Definitions of infertility + conception and why gender should be left out of them

As a preface, I have now learned that studying for the MCAT, surviving the responsibilities of the semester, and applying for various fellowships, leaves very little time to blog something constructive. But, I’m trying! This post was written as a reading response for my Medical Anthropology course at NYU for Part 3 of Margaret Lock and Vinh-Kim Nguyen’s “An Anthropology of Biomedicine”. For anyone looking to gain valuable insight into clinical and public health practices through the lens of anthropology, I recommend this text wholeheartedly. I actually recommend it to everyone… It’s lengthy but worth it. Alas, what follows is my response to Part 3 of this text. 

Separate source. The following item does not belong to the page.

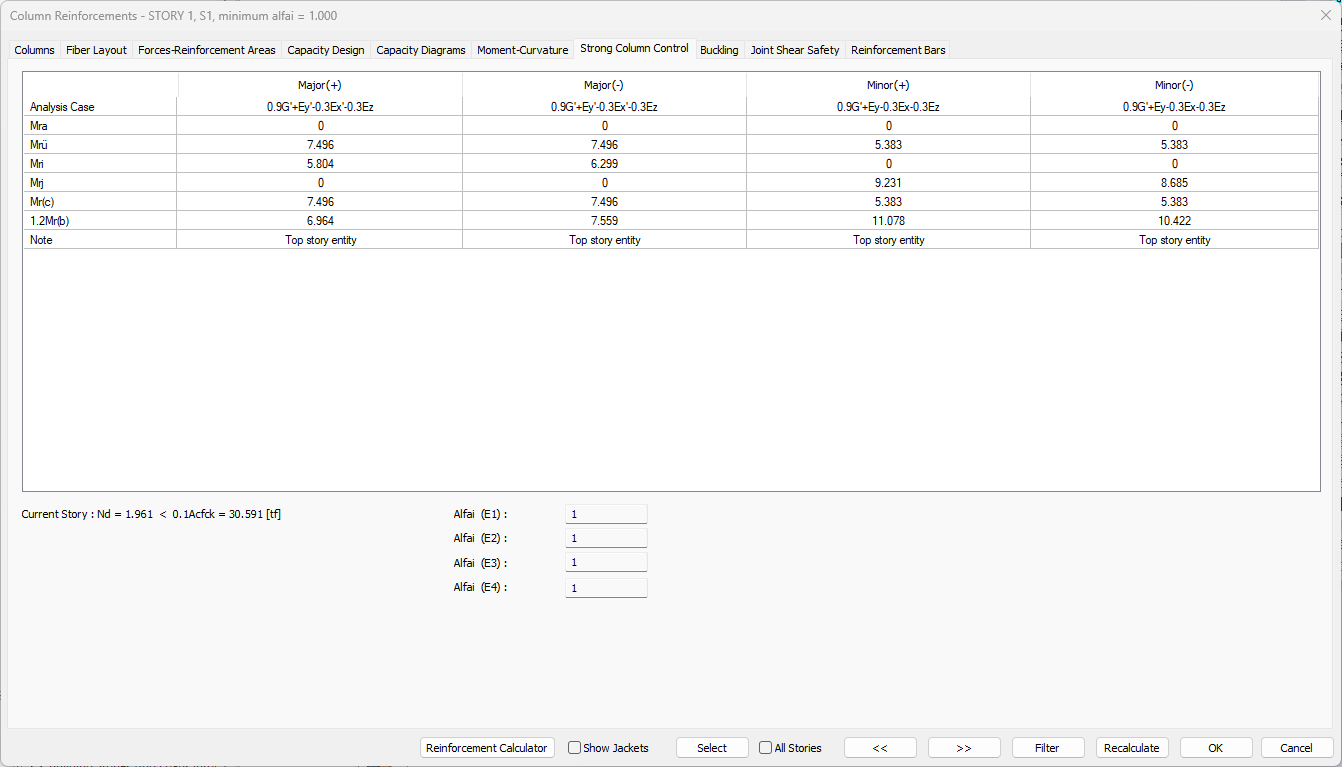Click the Filter button
This screenshot has width=1342, height=767.
tap(1047, 748)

In Part 3 of Lock and Nguyen, the authors address how the creation and use of biological and technological entities made from living cell structures challenged traditional scientific and moral ideas around the body. Chapters 8-10 cover these themes by addressing the replacement of faulty/failing body parts and organs using new entities and how they promoted research using these technologies to enhance and replace many functions and parts of the human body. In Chapter 8, Lock and Nguyen present the commodification of eggs and sperm through case studies of cell lines and DNA data banking to address the question of ownership of the human body. In Chapter 9, the authors focus on organ and tissue transplantation as a specific type of bodily acquisition. The repercussions of organ sales and donations on kinship networks and national identity are explored, and transplants are considered through the lens of an intervention that maintains biological life in an otherwise non-alive body to allow the “living” to carry on. Lastly, in chapter 10, the authors focus on reproductive health by addressing the implementation and ramifications associated with reproductive health technologies and the intricacies of pushing fertility control on the political and socio-economic agenda, while research knowledge about infertility remains scarce, especially in low and middle income areas. In this reading response, I will be analyzing and asking questions about the idea of different definitions used across disciplines and cultures for a single condition.

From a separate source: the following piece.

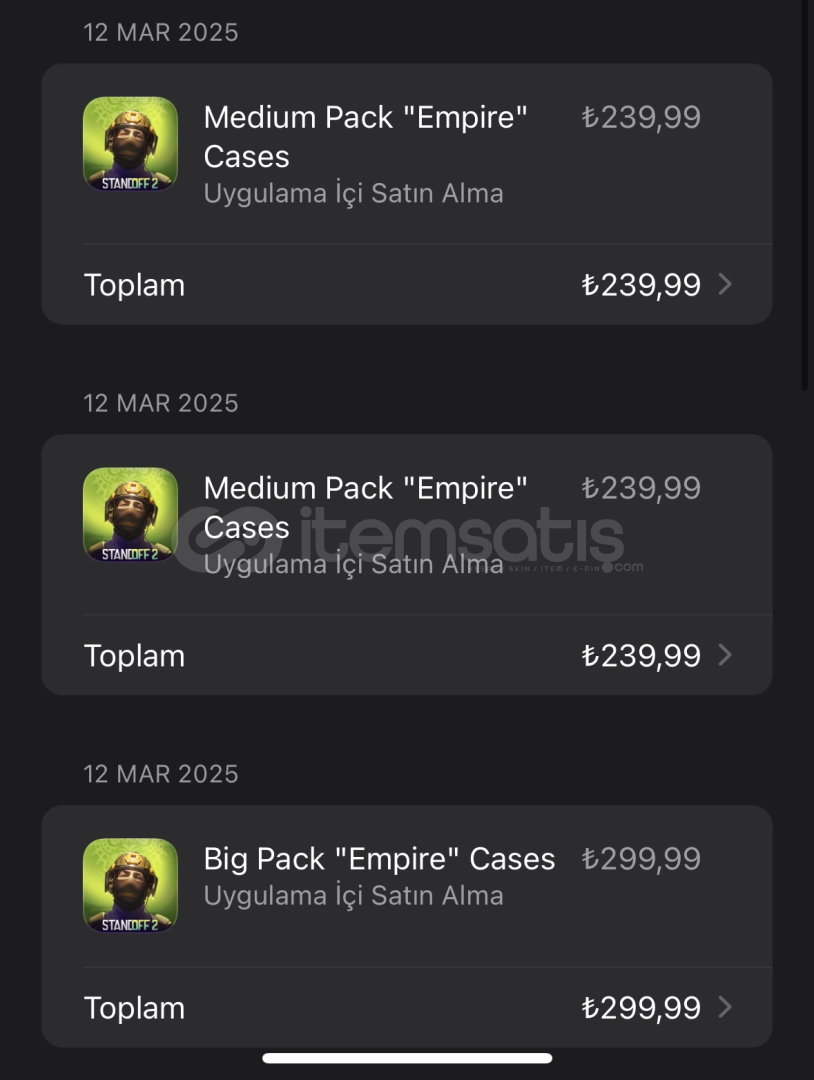The image size is (814, 1080).
Task: Select the middle Medium Pack "Empire" Cases title
Action: (x=365, y=508)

I was very compelled by the differing definitions of infertility in relation to definitions presented by the WHO, presented by pg. 256. The initial WHO definition centered around a couple who hadn’t been able to conceive after a year of unprotected sex. Clinicians and epidemiologists altered this definition into terms that more suited their area of work and allowed them to maximize their findings. I want to reflect on this, because I’ve never thought about how individuals from various professional fields mold factual definitions of disease, illness, or differences into subjective definitions that focus heavily on particular aspects of the factual definition. In the case of epidemiologists and infertility, these individuals modified the definition to include “live births”, a phenomenon that could be much easily and more accurately monitored than conception. This example made me think of HIV/AIDS and the various definitions that HIV clinicians, researchers, social activists, and historians might use for the disease. An a current social activist and a future infectious disease physician (hopefully!), I currently define the illness as a communicable disease that deteriorates an individual’s immune system and leaves him or her susceptible to clinical, political, and socio-economic vulnerability and stigma. This definition takes into account who I am as a person: my social beliefs, my scientific knowledge, my perspective on what aspects of disease and illness are important. In a similar fashion, my definition of infertility is not gendered, unlike the majority of the definitions seen in Lock and Nguyen’s text. I define infertility as the inability of an individual to produce an offspring due to anatomical and physiological differences. There is no mention of gender, because, in my opinion, gender what you identify yourself as, not what your anatomy dictates. I believe that’s important, and at the risk of arguing with professionals from a wide array of fields, I think my definition works better than all gender-centric definitions.

As Chapter 10 makes clear, the role of the woman in contraception and birth is strictly defined in many regions of the world, including but not limited to examples from Egypt, Israel, and Sub-Saharan Africa. However, the social repercussions of allowing fertility to be viewed through the lens of gender are enormous. Women, as a population of individuals who are more likely to experience abuse and mistreatment, are the only one’s associated with these gendered definitions. Thus, we further add to traditional beliefs that the role of women in conception is of more significance, in both good and bad ways, than the role of the man. While this may lead to a sense of pride and identity of childbirth and conception as something inherently “womanly”, are we not also propagating the false ideas that woman are to be abandoned, to be blamed, to be ostracized for not being able to produce children? In some cases, the woman is fertile and capable of reproduction, but the man is not. The text illustrates Israel as an example of a nation that promotes reproduction, regardless of whether the childbearing woman is married or even going to raise the children herself. However, I worry that, overall, our definitions of diseases, illnesses, and differences can promote perceptions of social, cultural, political stigmatization and generalization, especially in regards to infertility and gender. I have to say, let’s leave gender out of infertility, and then create various definitions of the situation that emphasis the different aspects of life that are impacted by an individual and a couple’s (whether heterosexual or homosexual) to procreate.